Gallery Platform API

Authentication

How API keys, scopes, and the two request principals work — and how the gallery is chosen for each request.

Every /api/v1 request runs as one of two principals against the same handlers. The database's row-level security (RLS) is the real access boundary in both cases — an application-layer bug can't cross tenants.

Principals

API key (gpk_ / opk_)

An external key acts as a gallery (or organization), not a person. The gateway verifies the key, then mints a short-lived (~60s) scoped token whose claims carry the key's gallery/org id and its granted scopes. Queries then run under claim-based RLS. This is the principal you use for integrations.

  • A gpk_ gallery key — the gallery is implicit in the key. Endpoints are under /api/v1/gallery/* (singular; there is no slug in the path).
  • An opk_ org key — the organization is implicit. Endpoints are under /api/v1/org/*.

User token (first-party)

The logged-in app forwards the signed-in user's session token; the gateway re-verifies it and runs under the user's existing membership RLS. Because a user can belong to many galleries, the gallery is named per request with a header (see below). You generally won't use this principal directly — it's how the app itself dogfoods the API.

Sending credentials

Authorization: Bearer gpk_…

The x-api-key: gpk_… header is accepted as an alternative. A missing or unrecognized credential returns 401; keys are matched by a non-reversible hash (HMAC-SHA256 with a server-side pepper), so the raw key is never stored.

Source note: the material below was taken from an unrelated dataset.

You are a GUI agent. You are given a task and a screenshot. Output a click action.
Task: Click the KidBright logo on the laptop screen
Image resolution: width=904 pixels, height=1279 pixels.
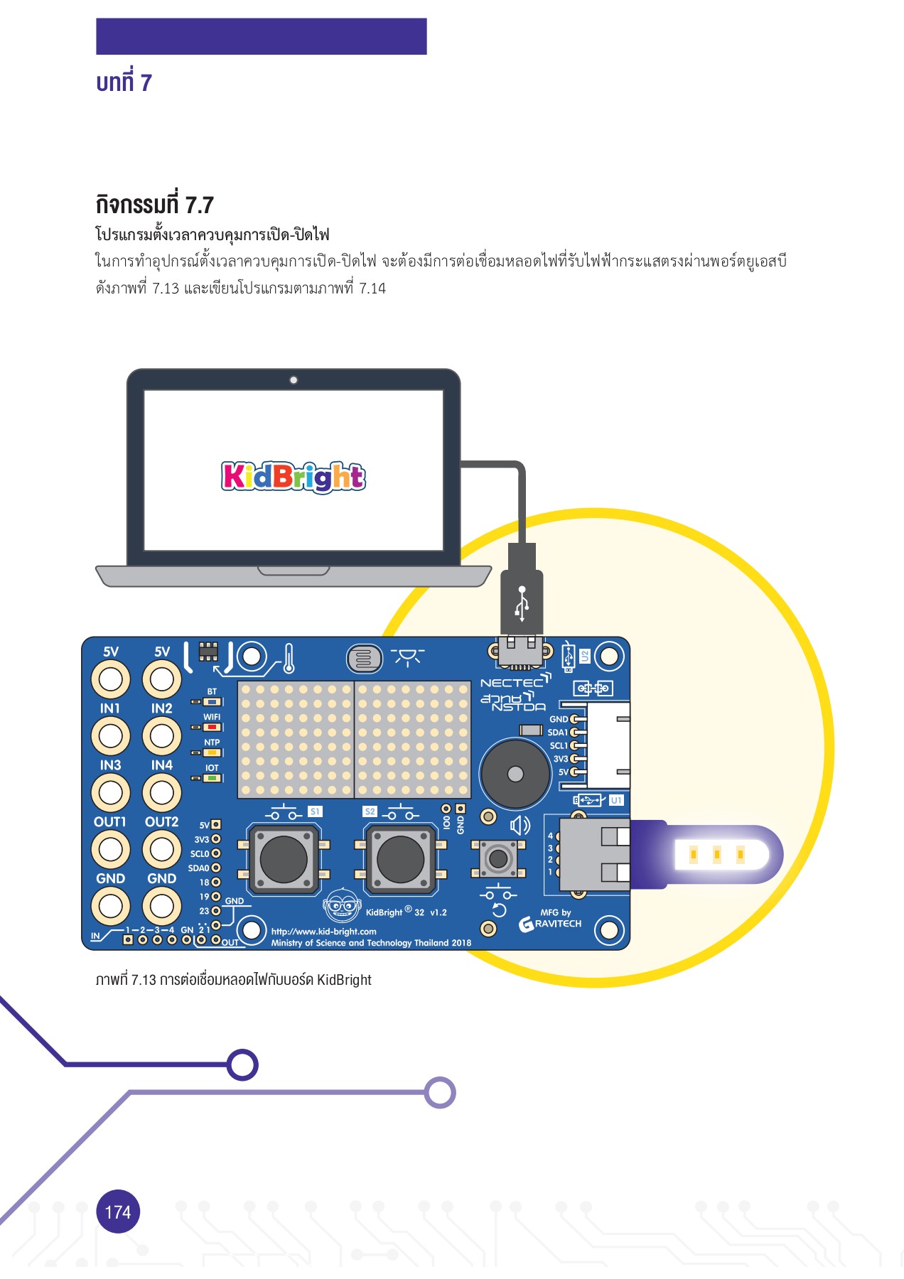(x=294, y=476)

PrincipalHow the gallery/org is chosen
gpk_ gallery keyImplicit in the key.
opk_ org keyImplicit in the key.
User token (gallery plane)X-Gallery-Id or X-Gallery-Slug header.
User token (org plane)X-Org-Id or X-Org-Slug header.

The target is never taken from the request body — always from the key or a header. Naming a gallery you can't see returns 404 (never 403), so the API doesn't leak the existence of other galleries' resources.

Scopes

Keys carry resource:action scopes. A write scope implies the matching read scope, so a key never needs both listed — grant artworks:write and reads are included.

Gallery plane — a resource:read / resource:write pair for each of: gallery, artworks, contacts, offers, members, invitations, sales, payments, payables, deals, locations, reports, publications, inbox. Note there is no separate invoices scope — invoices are part of the sales resource.

Org plane — the same pairs for: org, members, invitations, galleries, reports, billing.

When you create a key you pick per-resource access (None / Read / Read & write); that choice expands into the scope list at mint time. Each operation's required scope is shown on its page in the API reference and in the openapi.json security block.

A request that lacks the scope for an operation returns 403 with code forbidden. The in-code scope check is a fast 403; the database policy is the real ceiling, so a scope can only ever narrow what a principal could otherwise do — never widen it.

Key lifecycle & expiry

Keys may carry an expiry; an expired key returns 403. Rotate and revoke keys where they were created — the gallery's Developer → API keys section, or the organization's Settings page for org keys. Revocation takes effect immediately because every request re-checks the key against the store.